EXERCISE BRIEF: Exactly reproduce each line of the listing that follows.

PROVIDED MATERIAL:
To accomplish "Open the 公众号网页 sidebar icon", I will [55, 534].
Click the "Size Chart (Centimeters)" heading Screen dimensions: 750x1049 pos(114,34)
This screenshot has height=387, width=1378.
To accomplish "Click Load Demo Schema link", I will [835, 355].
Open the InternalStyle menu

ANSWER TO THIS TASK:
To accomplish "Open the 公众号网页 sidebar icon", I will [55, 534].
Click the "Size Chart (Centimeters)" heading Screen dimensions: 750x1049 pos(114,34)
This screenshot has height=387, width=1378.
To accomplish "Click Load Demo Schema link", I will [835, 355].
Open the InternalStyle menu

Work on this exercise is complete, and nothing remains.